HiERO: understanding the hierarchy of human behavior enhances reasoning on egocentric videos
Simone Alberto Peirone, Francesca Pistilli, Giuseppe Averta
TL;DR
HiERO tackles the challenge of understanding long-horizon, hierarchical human behavior in egocentric videos by learning functionally organized activity threads from unscripted data. It builds a video graph of short segments and processes it with a Temporal Encoder for local temporal reasoning and a Function-Aware Decoder that uses spectral clustering (Cut & Match) to form functionally related groups, trained with a video-narrations alignment loss $\mathcal{L}_{vna}$ and a functional threads loss $\mathcal{L}_{ft}$ so that high-level patterns emerge without explicit supervision. The approach yields state-of-the-art results on EgoMCQ and EgoNLQ, strong zero-shot performance on EgoProceL (+4.5–+4.9% over prior SOTA depending on backbone) and Ego4D Goal-Step, and robustly supports zero-shot procedure learning, step grounding, and step localization. By leveraging hierarchical structure in video data, HiERO enables multi-task reasoning with minimal supervision and demonstrates that functional threads naturally emerge from unscripted activity, offering a scalable path to richer egocentric understanding.
Abstract
Human activities are particularly complex and variable, and this makes challenging for deep learning models to reason about them. However, we note that such variability does have an underlying structure, composed of a hierarchy of patterns of related actions. We argue that such structure can emerge naturally from unscripted videos of human activities, and can be leveraged to better reason about their content. We present HiERO, a weakly-supervised method to enrich video segments features with the corresponding hierarchical activity threads.
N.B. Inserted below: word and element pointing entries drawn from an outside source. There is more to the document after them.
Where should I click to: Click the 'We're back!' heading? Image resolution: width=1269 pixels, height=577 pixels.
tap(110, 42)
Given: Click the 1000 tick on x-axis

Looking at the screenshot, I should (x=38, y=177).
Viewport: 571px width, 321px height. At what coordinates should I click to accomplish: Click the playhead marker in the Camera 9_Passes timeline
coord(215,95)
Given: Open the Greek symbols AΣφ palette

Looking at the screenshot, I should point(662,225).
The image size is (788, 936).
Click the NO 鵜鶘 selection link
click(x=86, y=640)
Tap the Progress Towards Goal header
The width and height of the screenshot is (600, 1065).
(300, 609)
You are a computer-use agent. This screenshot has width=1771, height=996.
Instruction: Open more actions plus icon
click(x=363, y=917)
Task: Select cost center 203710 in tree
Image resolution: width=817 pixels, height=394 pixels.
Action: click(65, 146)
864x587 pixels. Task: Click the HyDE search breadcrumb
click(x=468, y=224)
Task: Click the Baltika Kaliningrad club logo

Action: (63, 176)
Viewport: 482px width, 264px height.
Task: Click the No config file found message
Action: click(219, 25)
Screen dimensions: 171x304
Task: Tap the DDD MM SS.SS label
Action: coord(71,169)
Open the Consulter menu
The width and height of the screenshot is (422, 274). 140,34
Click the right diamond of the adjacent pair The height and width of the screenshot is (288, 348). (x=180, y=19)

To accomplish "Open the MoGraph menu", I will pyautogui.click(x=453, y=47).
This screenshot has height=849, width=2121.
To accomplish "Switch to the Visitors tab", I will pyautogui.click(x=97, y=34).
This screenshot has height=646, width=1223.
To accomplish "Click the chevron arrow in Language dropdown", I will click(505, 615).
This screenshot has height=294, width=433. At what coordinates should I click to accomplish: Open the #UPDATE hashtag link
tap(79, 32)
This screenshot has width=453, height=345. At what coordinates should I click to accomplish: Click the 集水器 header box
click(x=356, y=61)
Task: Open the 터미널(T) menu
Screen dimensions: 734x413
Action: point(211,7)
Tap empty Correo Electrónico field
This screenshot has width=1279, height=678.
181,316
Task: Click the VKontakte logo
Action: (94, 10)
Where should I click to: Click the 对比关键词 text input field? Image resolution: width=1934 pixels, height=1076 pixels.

By aligning video clips with their narrated descriptions, HiERO infers contextual, semantic and temporal reasoning with an hierarchical architecture. We prove the potential of our enriched features with multiple video-text alignment benchmarks (EgoMCQ, EgoNLQ) with minimal additional training, and in zero-shot for procedure learning tasks (EgoProceL and Ego4D Goal-Step). Notably, HiERO achieves state-of-the-art performance in all the benchmarks, and for procedure learning tasks it outperforms fully-supervised methods by a large margin (+12.5% F1 on EgoProceL) in zero shot. Our results prove the relevance of using knowledge of the hierarchy of human activities for multiple reasoning tasks in egocentric vision.